Many private colleges teach nothing but humanities and social sciences
and have no vocational programs per se, so I don't see a mass closing of
private programs in those areas. It could be good for them in the sense
that students who can't do math (or are interested in humanities) but
want a college degree will have fewer public options and face more
competition for them, leading to an increase in applicants at private
schools. There will probably be an increase in vocational credentials,
like teacher training, tour guide certificate training, etc. offered by
humanities departments.
Why anybody would look at US universities, which are becoming amusement
parks with increasing numbers of well paid upper administrators, as a
model is beyond me. The rankings data are badly skewed towards American
universities. First they're in the English speaking world and second if
you ask all college presidents which school is the best, America has the
most colleges and college presidents so American colleges are going to
stand out. They have been better funded for research since the Cold War
but that doesn't mean they now teach better than universities elsewhere.
The assault on humanities baffles me because I teach in a humanities
department and my students have never had much trouble finding jobs. I'
ve had many students go into banking, stock brokerages, pharmaceutical
companies, IT, construction companies, real estate, police departments,
other public offices. Humanities majors are doing any and every kind of
work you might think a business major would do.

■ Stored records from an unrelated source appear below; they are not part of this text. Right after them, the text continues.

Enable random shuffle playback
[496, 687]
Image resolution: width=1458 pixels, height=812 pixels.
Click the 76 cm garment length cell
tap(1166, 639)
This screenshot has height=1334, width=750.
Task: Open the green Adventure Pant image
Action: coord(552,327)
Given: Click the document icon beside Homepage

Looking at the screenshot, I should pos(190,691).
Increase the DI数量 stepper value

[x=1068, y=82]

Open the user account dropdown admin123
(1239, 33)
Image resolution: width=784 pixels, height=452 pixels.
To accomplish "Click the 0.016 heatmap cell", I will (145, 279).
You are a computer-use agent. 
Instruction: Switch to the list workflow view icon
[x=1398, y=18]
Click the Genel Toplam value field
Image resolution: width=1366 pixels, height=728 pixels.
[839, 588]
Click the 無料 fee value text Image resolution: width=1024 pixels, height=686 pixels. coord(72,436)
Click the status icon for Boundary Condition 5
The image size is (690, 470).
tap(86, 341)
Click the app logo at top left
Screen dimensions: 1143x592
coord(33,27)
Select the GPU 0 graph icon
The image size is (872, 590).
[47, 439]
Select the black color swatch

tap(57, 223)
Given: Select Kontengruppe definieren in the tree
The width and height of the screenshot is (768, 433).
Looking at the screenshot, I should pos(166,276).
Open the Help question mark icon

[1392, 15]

Where is the huge demand in Japan for engineers and accountants? Most of
the new jobs being created now are low paid temporary ones, not high
skilled professional posts. The legislature and MoE are stocked full of
humanities and social science graduates, mainly law and political
science, maybe some economics (that the government wants to get rid of
in favor of business. Econ departments might contain a few Marxists!)
There are very few science or engineering majors involved in making this
policy. But they apparently think Japan doesn't need young people who
can use a foreign language fluently and interact, negotiate, or do
business with people who aren't Japanese.